Vera Ignatievna [Gedroits] was sobbing like a helpless child. We

really were waiting for a constitutional monarchy and suddenly the

throne has been handed to the people. In the future – a republic.’96

Alexandra was now urging all of her entourage that they had the

right to leave if they so wished. But even Lili Dehn refused to desert her, insisting she would stay ‘no matter what’.97 She feared she would never see Titi again, nor her husband, who was away on a military

mission to England, but she was determined not to desert her

empress. Iza Buxhoeveden, Nastenka Hendrikova and Trina

Schneider – as well as the ever-present Dr Botkin and Count and

Countess Benkendorf – all rallied round as well.
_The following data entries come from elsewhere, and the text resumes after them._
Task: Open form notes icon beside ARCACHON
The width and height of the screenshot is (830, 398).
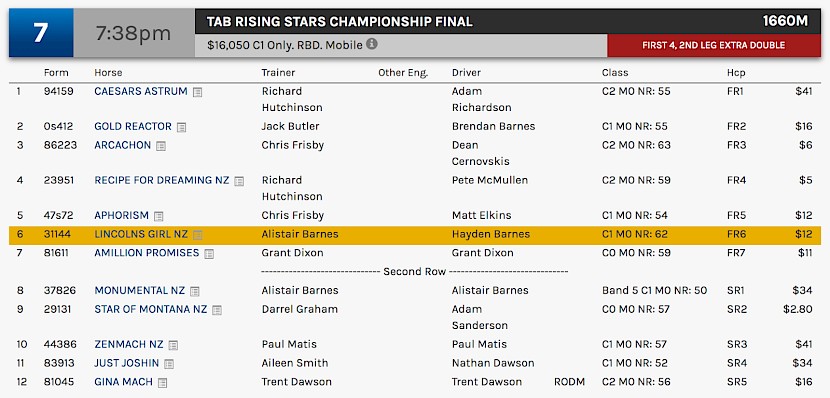Action: 161,146
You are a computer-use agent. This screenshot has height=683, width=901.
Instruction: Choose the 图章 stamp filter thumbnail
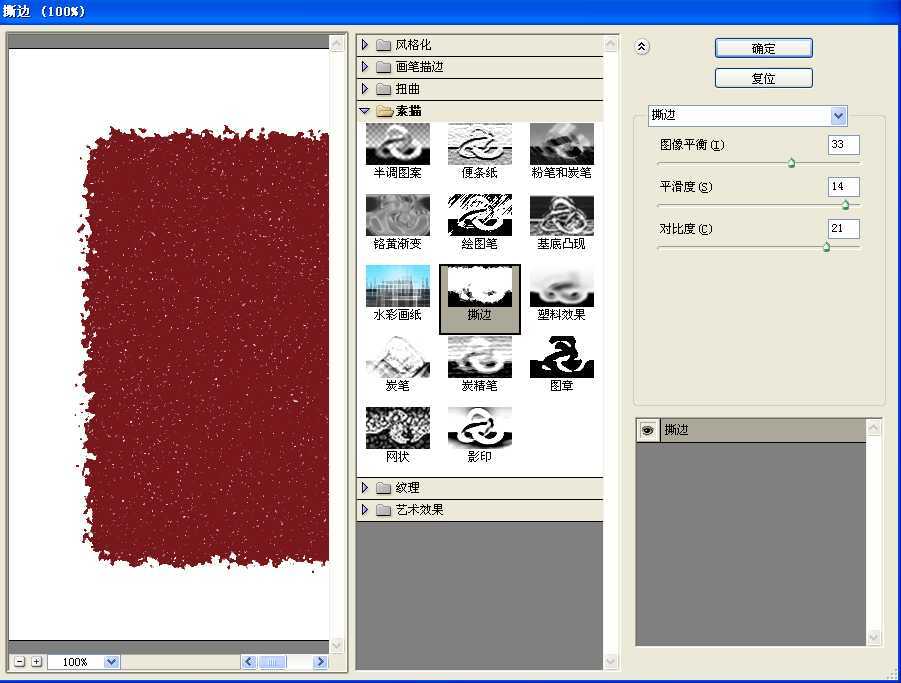pyautogui.click(x=561, y=357)
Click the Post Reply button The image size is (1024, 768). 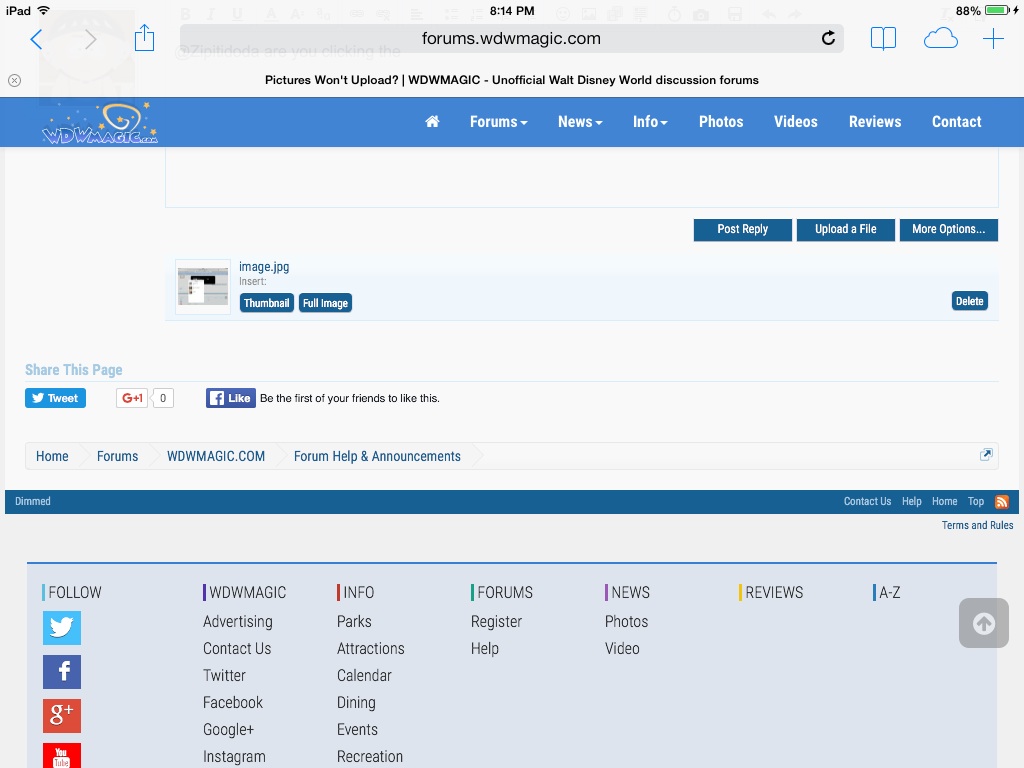tap(742, 229)
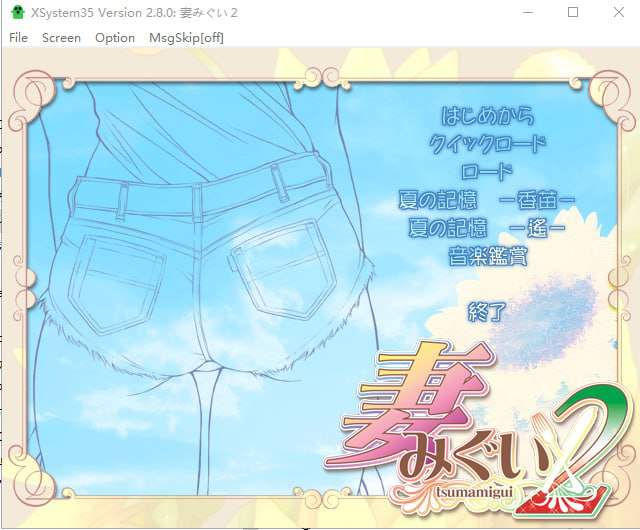Select クイックロード to quick load
The width and height of the screenshot is (640, 530).
pyautogui.click(x=487, y=143)
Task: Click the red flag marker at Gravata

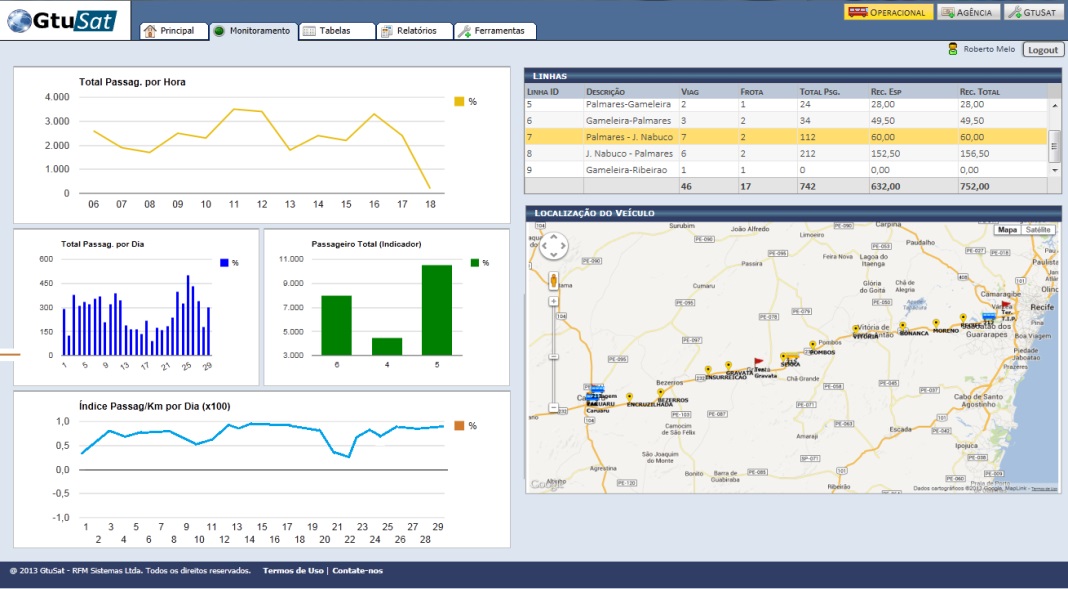Action: point(758,364)
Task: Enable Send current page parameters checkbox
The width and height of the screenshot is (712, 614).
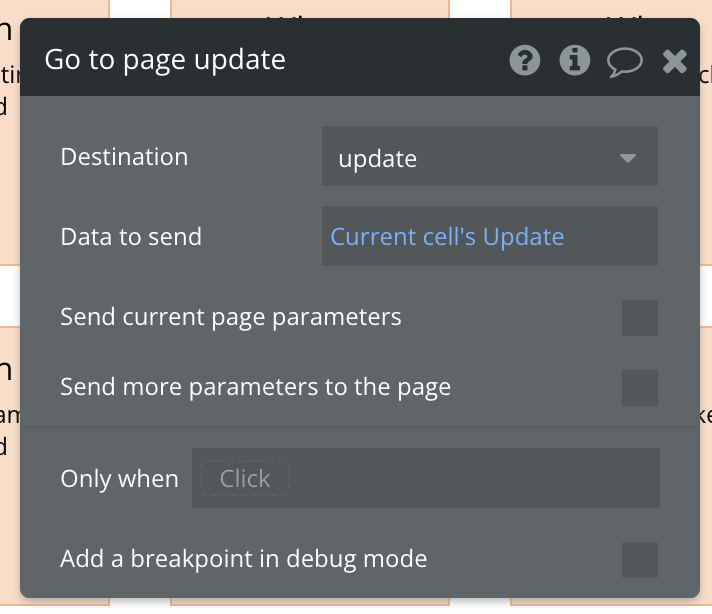Action: (639, 318)
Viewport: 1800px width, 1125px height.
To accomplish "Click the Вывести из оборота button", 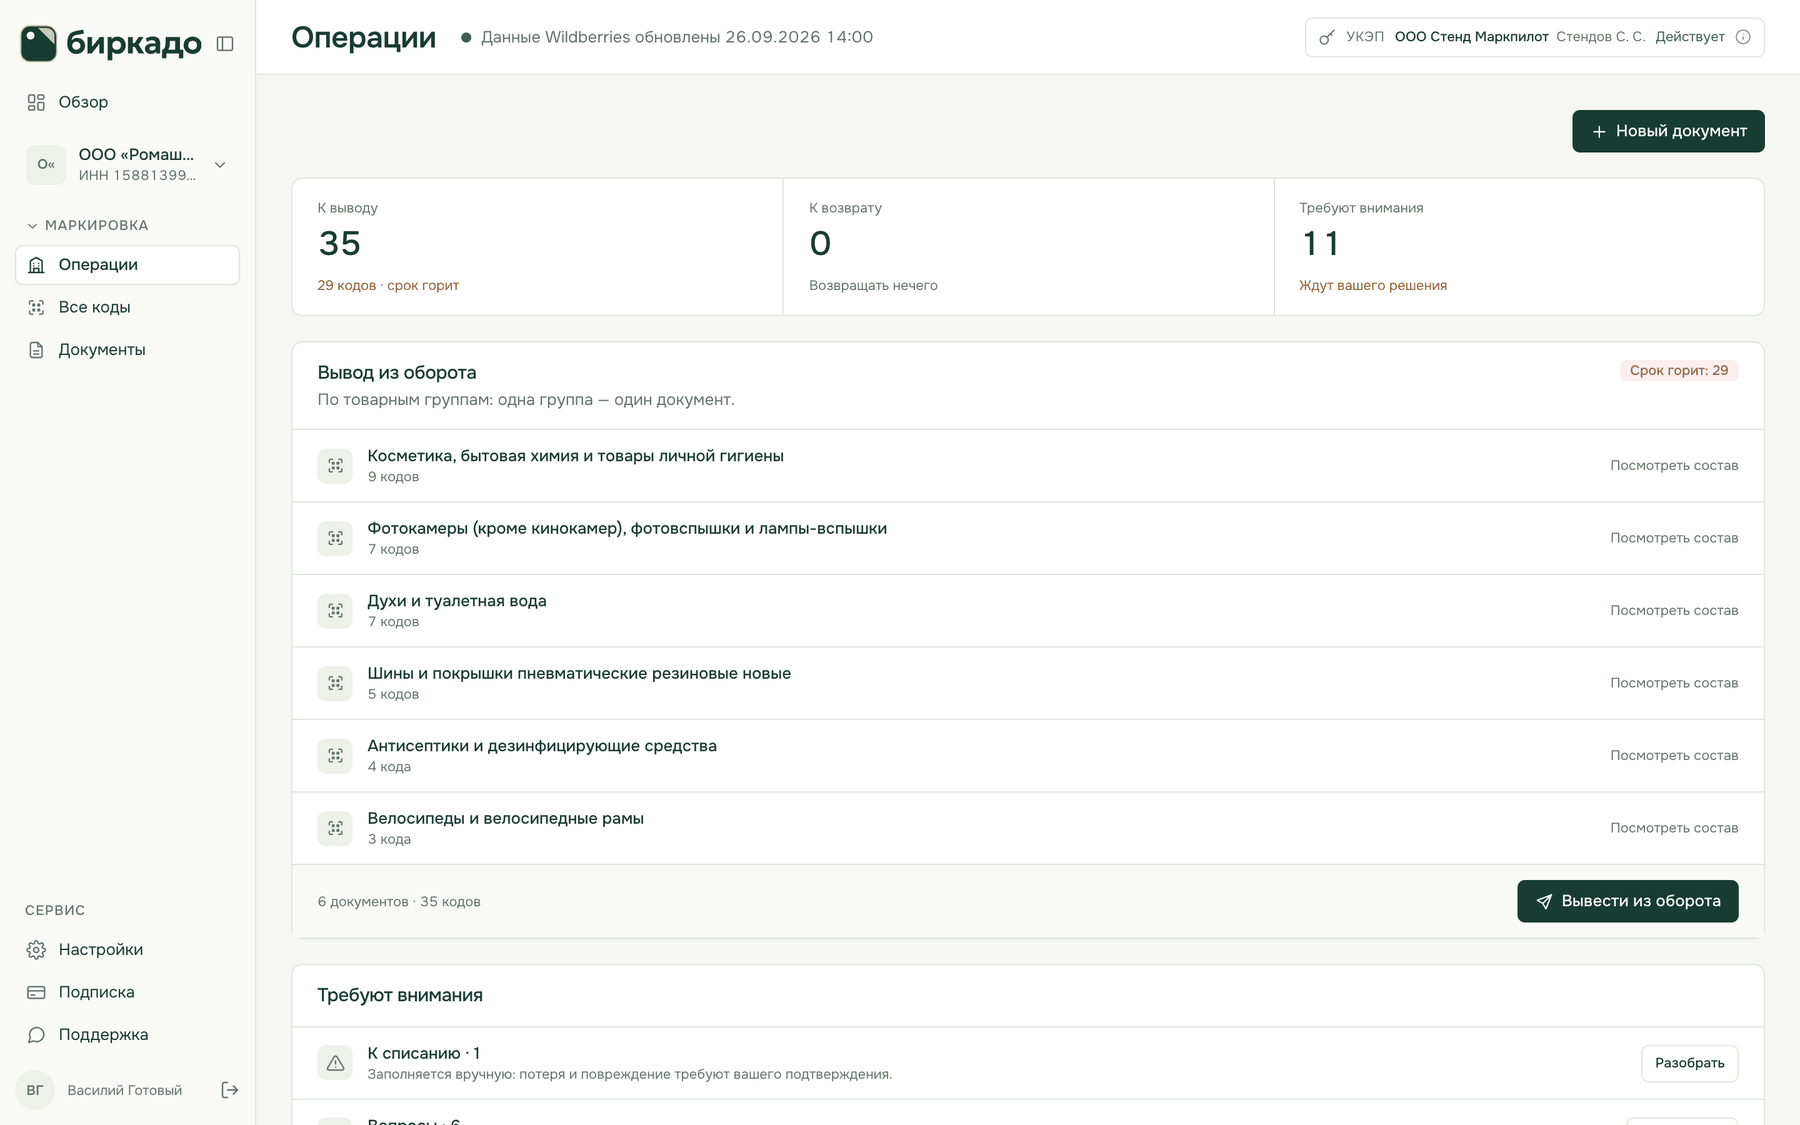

Anna Vyrubova

was still lying ill in the other wing of the palace, but her moral

support at this time was crucial, as too was that of Elizaveta

Naryshkina who had at last managed to get back to Tsarskoe Selo

from Petrograd. ‘Oh such emotional turmoil!’ she wrote of their

reunion:

I was with the empress: calm, very sweet, much largesse of spirit.

It strikes me that she has not quite grasped that what has happened

cannot be put right. She told me: ‘God is stronger than people.’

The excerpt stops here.